I work at a remote location from our home office. I have my own two
computers here in my office, both running Windows XP Pro.
I sometimes log in to the company's network using a VPN, which I *think*
logs me in to their domain. (Although when I log on to my computer, I ask
to log in to my local computer, not to any domain. I connect to the VPN
later.)
I don't want or need the corporate security policies applied to my computer
here. They have some things like a big logon "scare" dialog box (which is
so full of words that it overflows the dialog box, and of course there are
no scroll bars on this box, so the message is partly useless anyway).

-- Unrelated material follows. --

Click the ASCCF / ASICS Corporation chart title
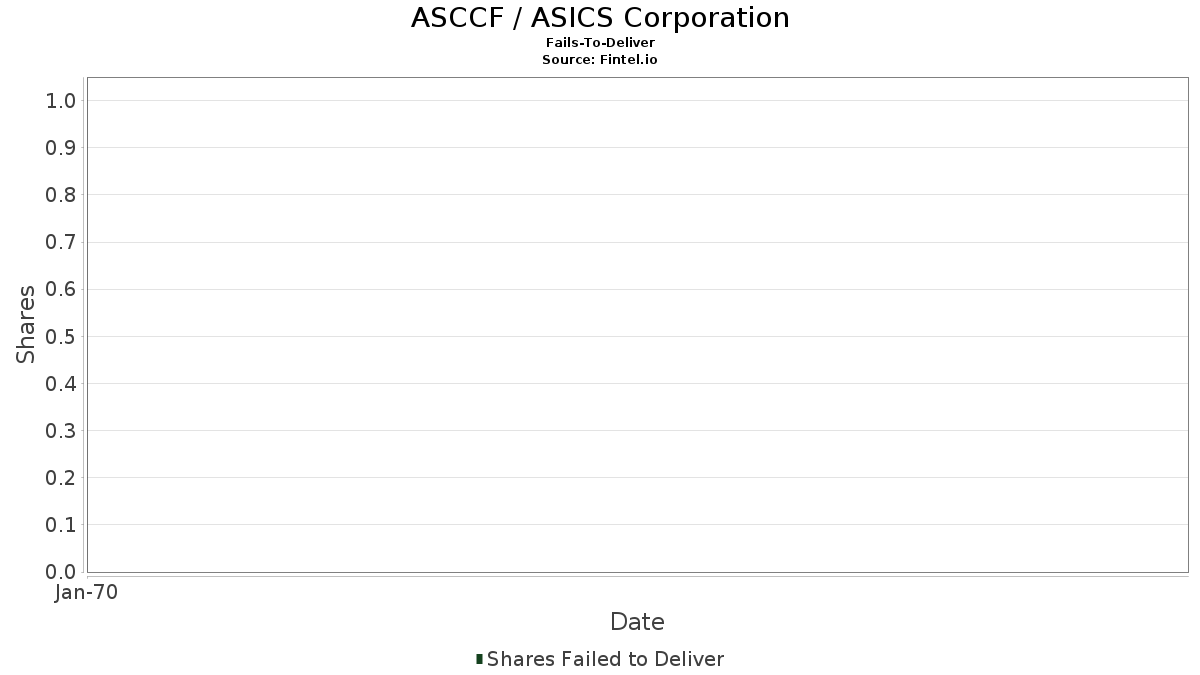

Today, I tried to encrypt one of my local folders, and I can't, because
somewhere in the vastness of the corporate behemoth, there is an expired
certificate that was (or could be) used as a recovery agent. So I get the
error message that the "recovery policy configured for this system [which
system?] contains invalid recovery certificate". I tried to tell my own
local Encrypting File System policy that I don't want to use a recovery
agent, but I still can't encrypt anything.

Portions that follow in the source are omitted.